Graduate School of Science and Technology, Nara Institute of Science and Technology, 8916-5 Takayama-cho, Ikoma, Nara, 630-0192, Japan.
Data Science Center, Nara Institute of Science and Technology, 8916-5 Takayama-cho, Ikoma, Nara, 630-0192, Japan.
J Comput Aided Mol Des. 2021 Feb;35(2):179-193. doi: 10.1007/s10822-020-00361-7. Epub 2021 Jan 4.
Quantitative structure-activity relationship (QSAR) and quantitative structure-property relationship (QSPR) models predict biological activity and molecular property based on the numerical relationship between chemical structures and activity (property) values. Molecular representations are of importance in QSAR/QSPR analysis. Topological information of molecular structures is usually utilized (2D representations) for this purpose. However, conformational information seems important because molecules are in the three-dimensional space. As a three-dimensional molecular representation applicable to diverse compounds, similarity between a test molecule and a set of reference molecules has been previously proposed. This 3D representation was found to be effective on virtual screening for early enrichment of active compounds. In this study, we introduced the 3D representation into QSAR/QSPR modeling (regression tasks). Furthermore, we investigated relative merits of 3D representations over 2D in terms of the diversity of training data sets. For the prediction task of quantum mechanics-based properties, the 3D representations were superior to 2D. For predicting activity of small molecules against specific biological targets, no consistent trend was observed in the difference of performance using the two types of representations, irrespective of the diversity of training data sets.

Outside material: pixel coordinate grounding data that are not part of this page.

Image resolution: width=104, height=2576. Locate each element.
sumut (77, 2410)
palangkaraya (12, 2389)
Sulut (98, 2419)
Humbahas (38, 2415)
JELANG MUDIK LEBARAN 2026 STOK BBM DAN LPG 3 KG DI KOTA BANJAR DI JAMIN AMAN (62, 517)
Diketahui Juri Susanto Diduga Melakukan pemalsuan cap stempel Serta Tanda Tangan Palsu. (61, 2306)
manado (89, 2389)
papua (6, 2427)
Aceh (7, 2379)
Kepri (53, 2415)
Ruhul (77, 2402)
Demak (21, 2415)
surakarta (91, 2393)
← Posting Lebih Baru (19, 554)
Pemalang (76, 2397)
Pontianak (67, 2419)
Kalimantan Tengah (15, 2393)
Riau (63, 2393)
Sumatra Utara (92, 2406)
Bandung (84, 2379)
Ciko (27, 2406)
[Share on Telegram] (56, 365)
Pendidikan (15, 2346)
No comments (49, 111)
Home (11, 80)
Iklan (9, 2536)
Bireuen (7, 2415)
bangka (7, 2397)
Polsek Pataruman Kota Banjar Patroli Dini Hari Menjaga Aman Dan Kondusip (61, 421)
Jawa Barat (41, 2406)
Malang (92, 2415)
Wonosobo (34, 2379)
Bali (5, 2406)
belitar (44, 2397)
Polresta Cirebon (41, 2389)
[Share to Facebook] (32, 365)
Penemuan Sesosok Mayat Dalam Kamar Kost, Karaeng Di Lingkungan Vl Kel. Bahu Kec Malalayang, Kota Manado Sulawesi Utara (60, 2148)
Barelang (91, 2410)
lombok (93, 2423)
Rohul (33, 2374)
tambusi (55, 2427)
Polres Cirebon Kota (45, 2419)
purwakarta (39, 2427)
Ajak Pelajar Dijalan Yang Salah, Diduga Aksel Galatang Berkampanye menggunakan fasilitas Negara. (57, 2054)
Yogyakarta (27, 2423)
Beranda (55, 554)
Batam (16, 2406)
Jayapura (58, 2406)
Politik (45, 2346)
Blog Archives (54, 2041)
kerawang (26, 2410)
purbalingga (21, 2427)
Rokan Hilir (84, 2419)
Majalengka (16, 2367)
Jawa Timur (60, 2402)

定量构效关系(QSAR)和定量构性关系(QSPR)模型基于化学结构与活性(性质)值之间的数值关系来预测生物活性和分子性质。分子表示在 QSAR/QSPR 分析中很重要。为此,通常利用分子结构的拓扑信息(二维表示)。然而,构象信息似乎很重要,因为分子处于三维空间中。作为一种适用于多种化合物的三维分子表示,先前已经提出了测试分子与一组参考分子之间的相似性。这种 3D 表示在虚拟筛选中对于早期富集活性化合物非常有效。在这项研究中,我们将 3D 表示引入了 QSAR/QSPR 建模(回归任务)中。此外,我们研究了 3D 表示相对于 2D 在训练数据集多样性方面的相对优势。对于基于量子力学的性质的预测任务,3D 表示优于 2D。对于预测小分子针对特定生物靶标的活性,使用这两种类型的表示,无论训练数据集的多样性如何,性能差异均无明显趋势。